Despite the anti-majoritarian potential of a recall, as the current episode makes grimly clear, I doubt California voters would be inclined to abandon the process entirely. To be sure, the superiority of the direct-election reforms of the 1911 Progressives has frayed to nonexistence. Initiatives, which the Progressives devised as a way that voters could sidestep a legislature then wholly owned by the Southern Pacific Railroad, are now more prey to corporate dominance than the legislature, as the more than $200 million spent by Uber, Lyft, and their ilk on last November’s ballot measure to enable them to keep underpaying their drivers makes clear. (That ballot measure, happily, was just struck down by a state court.) For its part, the recall has become the last refuge of a minority party (the Republicans) unable to win statewide elections (they’ve lost 37 of the last 37) save through the recall process.
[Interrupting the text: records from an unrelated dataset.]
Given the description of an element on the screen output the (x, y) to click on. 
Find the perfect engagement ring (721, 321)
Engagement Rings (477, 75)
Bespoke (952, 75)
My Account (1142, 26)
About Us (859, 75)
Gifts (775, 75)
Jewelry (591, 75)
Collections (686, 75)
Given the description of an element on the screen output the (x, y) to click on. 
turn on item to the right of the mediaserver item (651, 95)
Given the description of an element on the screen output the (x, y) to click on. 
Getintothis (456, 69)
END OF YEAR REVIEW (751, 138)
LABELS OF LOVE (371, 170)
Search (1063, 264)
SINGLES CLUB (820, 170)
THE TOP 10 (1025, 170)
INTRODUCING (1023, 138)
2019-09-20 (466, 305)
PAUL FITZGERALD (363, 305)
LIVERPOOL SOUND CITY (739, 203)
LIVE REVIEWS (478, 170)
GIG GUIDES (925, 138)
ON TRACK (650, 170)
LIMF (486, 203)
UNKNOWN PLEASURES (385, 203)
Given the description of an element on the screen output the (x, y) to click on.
But despite these malformations of what once were good ideas, I don’t think Californians are ready to cede these powers back to the legislature. In light of this year’s recall circus, however, I do think they’d go for an amendment that would make it much more difficult for a Rush Limbaugh soundalike such as Larry Elder to become governor of the state whose baseline beliefs he long has ridiculed. One way would be to make the recall a two-step process. If the public official in question is recalled, his or her deputy (if it’s a governor, then the lieutenant governor) would temporarily assume the office, and then 60 or 90 days later (it takes time for California to tally its votes), a round-two election would be held between the recalled official and the candidate who placed first among those running to replace him or her. The winner of that contest then ascends to that office—either newly, or again.

An imperfect solution, and there are doubtless other ones as if not more meritorious, but any would be a helluva lot better than handing California over to Larry Elder or his Trumpian ilk.